Il se dirigea vers le vestiaire et je lui emboîtai le pas. Ma chemise suintait de sueur et mes vêtements de rechange étaient à l’hôtel. Je me sentais… gras.

« Accompagnez-moi dans le sauna », proposa-t-il. « Je vais vous faire apporter un change… »

Quitte à me sacrifier, sacrifice rentable je jouai le jeu jusqu’au bout. Il me tendit une serviette en éponge que je nouai autour de ma taille après m’être déshabillé. « Vous êtes plutôt bien bâti », ironisa-t-il. « Pas une once de gras.

— Parce que vous pensez qu’à quarante-cinq ans on est foutu ?
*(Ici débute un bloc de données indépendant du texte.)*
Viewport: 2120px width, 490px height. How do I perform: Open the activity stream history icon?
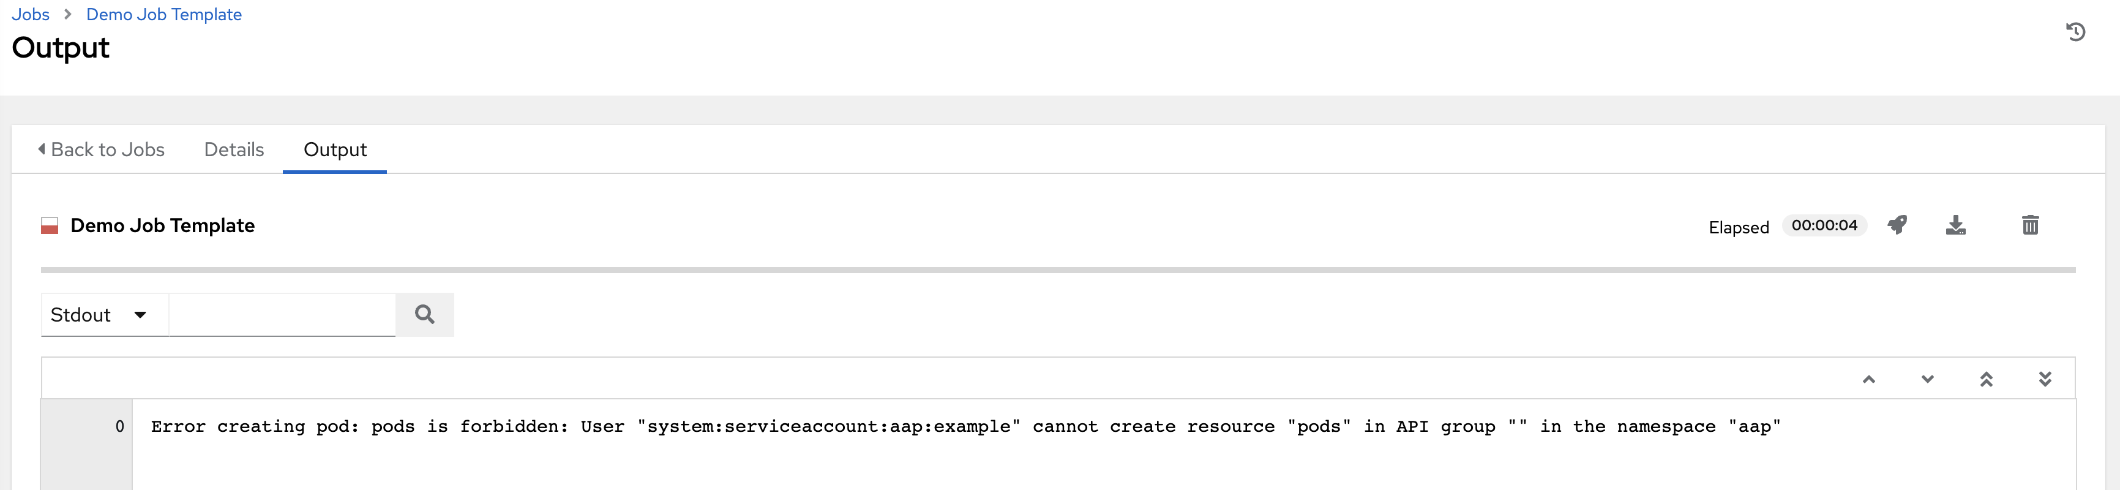pyautogui.click(x=2076, y=32)
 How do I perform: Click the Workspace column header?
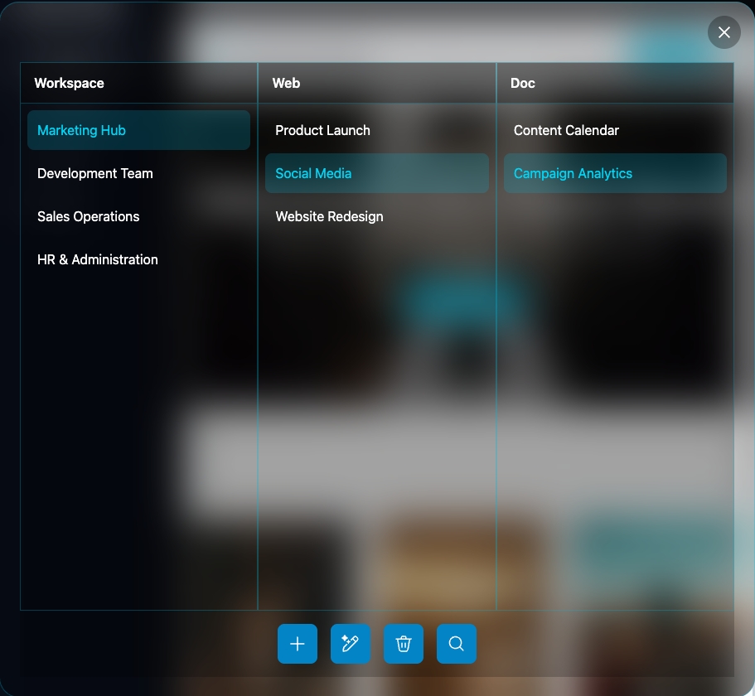(x=70, y=83)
— Disons qu’on traîne parfois un peu la patte… » Lorsque je pénétrai dans la petite pièce tapissée de lambris, une vapeur de marmite bouillante me sauta à la gorge, j’eus sur le coup l’impression d’avoir avalé un flambeau. Torpinelli versa une casserole d’eau sur des pierres volcaniques. Un nuage opaque se répandit autour de nous, accroissant sensiblement la température de quelques degrés supplémentaires. Des rouleaux de feu semblaient pénétrer mes poumons.

« J’ai appris que l’on avait autopsié mon cousin. À quoi jouez-vous ?

— Je vois que vous avez vos sources.

— J’ai des yeux partout. Métier oblige.

— La procédure d’autopsie est obligatoire dans le cadre d’une enquête criminelle. »

Ses yeux brillèrent au travers des écharpes grises de vapeur. « Quelle enquête criminelle ?

— Quelqu’un s’en est pris à votre cousin et a cherché à dissimuler l’acte en accident. »

Torpinelli versa cette fois juste un verre d’eau sur les pierres. Je ne distinguais même plus mes pieds, ni les murs qui nous entouraient. J’entendais seulement sa voix caverneuse : « Alfredo était un gars sans histoire. Pour quelle raison l’aurait-on assassiné ?

— J’aurais aimé avoir votre avis là-dessus.

— J’en sais fichtre rien. »

La chaleur devenait insupportable. J’ouvris la porte, me gorgeai de l’air des vestiaires et restai dans l’embrasure.

« Vous le voyiez souvent, votre cousin ?

— Je n’ai pas beaucoup le temps, vous savez, avec les affaires…

— Quand l’avez-vous rencontré pour la dernière fois ?

— Cet été. En août. Il est venu deux semaines ici.

— Quoi faire ?

— Ça vous regarde ? » Éclipse de silence, puis : « Je lui ai demandé d’installer un système de webcams dans le studio et dans nos donjons de tournage. Vous voulez l’adresse du site ? Vous pourriez vous rincer l’œil moyennant un abonnement au coût très raisonnable. Mais puisque vous m’avez battu, je vous ferai une fleur… »

J’ignorai son sourire de coin. « Pas trop mon style, merci. Vous embauchez beaucoup de hardeuses ?

— Une vingtaine.

— Vous les logez ?

— Dans l’aile ouest. C’est mieux d’avoir les filles à proximité pour… travailler…

— Je vois… La vue quotidienne de ces filles par caméra interposée et même en direct ne rendait-elle pas Alfredo… comment dire… dingue ? »

Le coulis de vapeur gagnait à présent la totalité du vestiaire. Torpinelli se rinça sous une douche froide et s’écrasa sur un banc en pin massif. « Vous connaissez les chauves-souris vampires, commissaire ? Ces animaux me fascinent. Elles pendent aux arbres tout le jour, au point que ceux qui les ont vues en parlent comme de noix ou de cosses géantes. Mais quand arrive la nuit, elles se transforment en de redoutables prédateurs. Capables de vous vider un bœuf comme ça » – il claqua des doigts – « des hommes, des femmes, ne se sont jamais réveillés suite à leur baiser mortel.